Che fine fanno i cinesi quando muoiono?“, una domanda molto frequente all’interno dell’opinione pubblica e popolare napoletana. Una curiosità nata da un semplice fatto: la comunità “mandarina” è molto numerosa ma funerali e cimiteri cinesi a Napoli non se ne vedono. Quindi dove sono tutte le salme dei cittadini asiatici, originari della Cina, che vivono nel capoluogo partenopeo?

Una risposta l’ha data oggi Il Mattino pubblicando un articolo dedicato alle dichiarazioni che Alfonso Mazzarella da collaboratore di giustizia ha reso agli inquirenti. Vi è un’inchiesta in corso condotta dai Pm Ida FrongilloValeria Sico, coordinata dall’aggiunto Vincenzo Piscitelli. L’obiettivo dell’autorità giudiziaria è quello di svelare una rete di affari illeciti legati ad alcuni appalti relativi al porto di Napoli.

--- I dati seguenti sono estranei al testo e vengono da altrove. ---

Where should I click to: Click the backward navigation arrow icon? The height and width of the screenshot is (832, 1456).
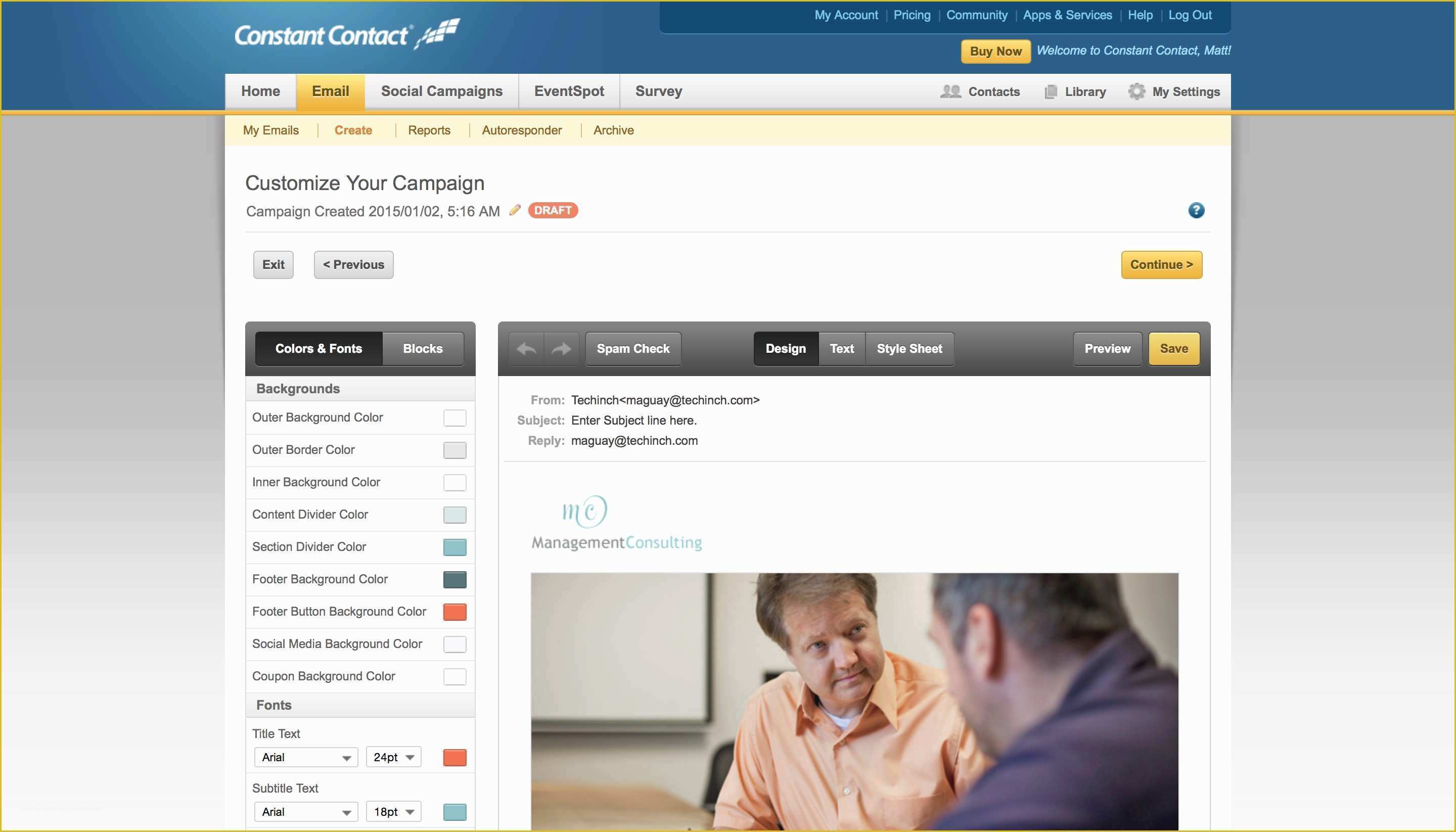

Un’indagine che ha già portato all’arresto di sei persone tra imprenditori e funzionari ma che ha escluso – per ora – l’associazione mafiosa. Per questo le dichiarazioni di Mazzarella sono diventate di primaria importanza. Potrebbero essere molte di più, infatti, le ramificazioni di questo presunto intreccio tra il porto e la camorra. Secondo il pentito quest’ultima, attraverso la sua famiglia e nello specifico tramite la figura di Franco Mazzarella, avrebbe messo lo zampino nel businss delle bare per i defunti cinesi.

Un “affare funebre” dove la legge del racket camorristico ha imposto alle famiglie cinesi una tangente da 1000 euro per ogni bara che viene puntualmente imbarcata su dei container a bordo di navi che poi intraprendono una traversata oceanica per arrivare in Cina. Quindi, le comunità “mandarine” residenti a Napoli farebbero di tutto per consentire il ritorno in patria dei propri cari defunti.

Per Il MattinoAlfonso Mazzarella ha raccontato che l’origine di tutto è da far ricondurre ad un summit di camorra avvenuto nel 2002 all’interno di un ristorante del Borgo Marinaro. Vi avrebbero partecipato, oltre e ovviamente ai Mazzarella, esponenti dei clan Contini (insieme a quelli facenti parte dell’Alleanza di Secondigliano), del clan Calone di Posillipo e del clan Misso della Sanità. Ad aver organizzato l’incontro e dato il via all’attività, sarebbe stato un certo “Dogana“. Un uomo il cui profilo è ancora avvolto nel mistero ma le cui spire potrebbero aver avvolto anche esponenti della vigilanza volti al controllo e alla sicurezza interne al porto.